# Forsyth County



## Buckshot (Jun 5, 2015)

Alright lets see who all is going to be in the woods around the house!! Lets try to give more reports this year on sign ,sightings , and success . Please post pics too from trail cams or from your harvest. And lets see some of those dead coyotes. Looks like its gonna be a good year. Good luck to everyone and most of all BE SAFE!!!! Thanks


----------



## Buckshot (Aug 18, 2015)

*Looks like i got forsyth all to myself!!!!!*

Man what a year its gonna be! Looks like i'm the only one hunting forsyth!!! I mean , ... Thanks , thank yall sooooo much for letting me have the run of the place!! I wish yall good luck whatever county yall go to!!! But i will just stay here and take care of these scrubb bucks yall are so use to seeing eating your lawns.

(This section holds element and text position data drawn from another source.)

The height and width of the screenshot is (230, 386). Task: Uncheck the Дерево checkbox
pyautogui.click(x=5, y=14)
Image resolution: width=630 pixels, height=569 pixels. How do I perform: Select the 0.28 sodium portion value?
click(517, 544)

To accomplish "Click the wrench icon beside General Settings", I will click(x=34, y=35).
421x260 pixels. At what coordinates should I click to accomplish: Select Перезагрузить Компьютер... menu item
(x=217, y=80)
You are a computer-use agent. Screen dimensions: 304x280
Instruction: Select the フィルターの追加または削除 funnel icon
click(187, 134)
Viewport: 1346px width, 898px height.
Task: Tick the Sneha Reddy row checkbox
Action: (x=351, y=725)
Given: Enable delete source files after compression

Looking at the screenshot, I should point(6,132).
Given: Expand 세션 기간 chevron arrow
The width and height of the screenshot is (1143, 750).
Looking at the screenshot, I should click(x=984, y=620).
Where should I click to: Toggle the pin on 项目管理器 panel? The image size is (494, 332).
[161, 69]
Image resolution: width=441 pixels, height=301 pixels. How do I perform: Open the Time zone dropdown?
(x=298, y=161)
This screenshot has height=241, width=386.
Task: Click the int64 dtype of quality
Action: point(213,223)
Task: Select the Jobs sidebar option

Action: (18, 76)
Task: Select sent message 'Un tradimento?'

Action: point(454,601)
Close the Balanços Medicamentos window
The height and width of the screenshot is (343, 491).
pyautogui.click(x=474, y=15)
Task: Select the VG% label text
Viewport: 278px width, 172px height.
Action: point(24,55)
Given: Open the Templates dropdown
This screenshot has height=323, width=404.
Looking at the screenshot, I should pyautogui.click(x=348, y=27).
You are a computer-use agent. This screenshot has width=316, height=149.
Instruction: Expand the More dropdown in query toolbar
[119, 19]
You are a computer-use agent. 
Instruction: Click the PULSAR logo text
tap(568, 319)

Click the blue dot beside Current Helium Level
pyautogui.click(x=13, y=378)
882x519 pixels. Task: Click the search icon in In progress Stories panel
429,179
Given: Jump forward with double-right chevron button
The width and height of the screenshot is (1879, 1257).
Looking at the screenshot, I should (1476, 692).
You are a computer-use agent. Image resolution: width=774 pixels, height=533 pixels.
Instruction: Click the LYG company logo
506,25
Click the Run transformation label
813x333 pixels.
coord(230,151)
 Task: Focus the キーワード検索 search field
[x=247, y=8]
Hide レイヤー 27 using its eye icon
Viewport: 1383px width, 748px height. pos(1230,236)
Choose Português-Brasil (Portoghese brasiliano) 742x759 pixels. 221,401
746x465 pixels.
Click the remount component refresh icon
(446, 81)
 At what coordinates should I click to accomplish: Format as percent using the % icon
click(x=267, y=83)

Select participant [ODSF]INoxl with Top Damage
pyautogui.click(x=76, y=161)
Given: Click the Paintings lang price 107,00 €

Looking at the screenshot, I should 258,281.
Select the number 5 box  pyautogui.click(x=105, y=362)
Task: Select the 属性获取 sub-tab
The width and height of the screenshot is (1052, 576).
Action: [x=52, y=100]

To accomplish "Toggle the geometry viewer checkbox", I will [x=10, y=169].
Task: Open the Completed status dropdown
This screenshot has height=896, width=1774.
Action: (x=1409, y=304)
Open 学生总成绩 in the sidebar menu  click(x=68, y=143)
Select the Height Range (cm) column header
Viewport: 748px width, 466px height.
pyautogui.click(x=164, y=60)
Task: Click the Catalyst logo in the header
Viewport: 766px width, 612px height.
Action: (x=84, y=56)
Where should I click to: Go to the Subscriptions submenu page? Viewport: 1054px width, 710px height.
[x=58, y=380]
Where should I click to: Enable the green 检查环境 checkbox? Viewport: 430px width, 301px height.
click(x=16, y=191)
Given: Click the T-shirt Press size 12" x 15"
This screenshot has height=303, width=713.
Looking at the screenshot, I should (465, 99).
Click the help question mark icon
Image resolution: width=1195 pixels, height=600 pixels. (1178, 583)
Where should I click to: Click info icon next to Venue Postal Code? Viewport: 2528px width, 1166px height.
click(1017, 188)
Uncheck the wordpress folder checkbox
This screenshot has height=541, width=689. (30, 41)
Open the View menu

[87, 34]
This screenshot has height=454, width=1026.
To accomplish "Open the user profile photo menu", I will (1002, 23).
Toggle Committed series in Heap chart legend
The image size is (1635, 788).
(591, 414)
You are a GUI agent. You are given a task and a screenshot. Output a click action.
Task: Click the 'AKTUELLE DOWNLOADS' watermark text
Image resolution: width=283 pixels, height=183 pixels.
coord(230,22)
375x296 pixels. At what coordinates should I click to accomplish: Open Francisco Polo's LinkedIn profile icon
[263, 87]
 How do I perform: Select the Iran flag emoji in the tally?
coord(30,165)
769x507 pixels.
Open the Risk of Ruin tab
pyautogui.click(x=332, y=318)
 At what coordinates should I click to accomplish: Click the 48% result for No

Next year yall won't have to worry about putting no cages around your flower beds cause i will just take care of that problem for ya!!!! Happy hunting!!!!


----------



## Makeithappen01 (Aug 18, 2015)

I will be around unless all the deer leave


----------



## Dawg90 (Aug 23, 2015)

20 more days!  I'll be there.


----------



## Luke0927 (Aug 25, 2015)

My 8 and 6 year old are playing fall ball but we'll be hunting some around our house on north end and south end with my cousin.


----------



## Buckshot (Oct 1, 2015)

They've gone into hiding!  I guess they are over on yonder oak ridge where I can't be? They have to get some water sometime. Please hold off a little longer rain!!


----------



## Dawg90 (Oct 18, 2015)

Seen lots of activity.  Bucks still in groups.  Did see some bucks battling pretty hard this weekend.  One small buck chasing does, but nothing serious.  Hopefully rut kicks in the next few weeks.


----------



## Jeff Phillips (Oct 18, 2015)

Would love to have a spot close to home. If anybody has an opening or some room, let me know!


----------



## Lakrymator (Oct 18, 2015)

Finally seeing some activity here.  I haven't been out much yet this season but now that things are cooling down I got out this weekend with opening rifle season.  Had two does and a couple of fawns pass by this morning a couple of times, and this evening had a small buck.  Still nothing worth pulling the trigger on, but the thing that bothers me is i'm hearing shots everywhere.  Probably at least a dozen shots fired today, and two of them were a little too close for comfort (just over on yonder oak ridge from me).  I hope the other hunters take it easy this season or they may run me out of meat before things even get good.  I think i'm going to wait until after rut to decide if i want to pull the trigger on a doe.


----------



## Katera73 (Oct 21, 2015)

Got this 8pt back in September had 2 other bucks with him haven't seen much since have not seen any scrapes yet


----------



## Lakrymator (Oct 22, 2015)

That's a nice buck there Katera!  Congrats.


----------



## jtm67 (Nov 4, 2015)

Got in the woods yesterday for the first time this year.  Saw 3 does and two 8 pts.  Some mild chasing but nothing serious.  I watched one 8 pt make a scrape, but I could see the tarsals are not black yet.  I am going back on Thur and Friday to see if I can find a big one cruising.


----------



## Buckshot (Nov 8, 2015)

*Witnessed some chasing!*

Saw a big buck chasing a doe hard in a field in south end of county last night. Today my buddy's son shot a big 6point chasing a doe this evening. Looks like they starting early up here this year.


----------



## jtm67 (Nov 12, 2015)

Saw three bucks this morning following one doe. Decided to sit the whole day. I hope the wind doesn't blow me out of the tree.


----------



## Dawg90 (Nov 21, 2015)

Where have the deer gone??!  Seen very few lately and none today.  Anyone still seeing signs of the rut in SOFO?


----------



## livinoutdoors (Nov 23, 2015)

Saw a hit doe on hwy 20 by trammell rd. Must be chasin still.


----------



## Lakrymator (Nov 25, 2015)

Had a 6 pointer walk by after my grunt call last saturday, but that was it.  All I've seen is young bucks lately.  There's a big 8 that I'm hunting, but I haven't seen him in the stand.  But i'm on the northern side of the county.  There was a dead doe on the side of 400 saturday around exit 15.


----------



## Buckshot (Dec 7, 2015)

*big 7point*

This guy came by looking for a doe and was in a hurry. nose to the ground , hot in ones trail.


----------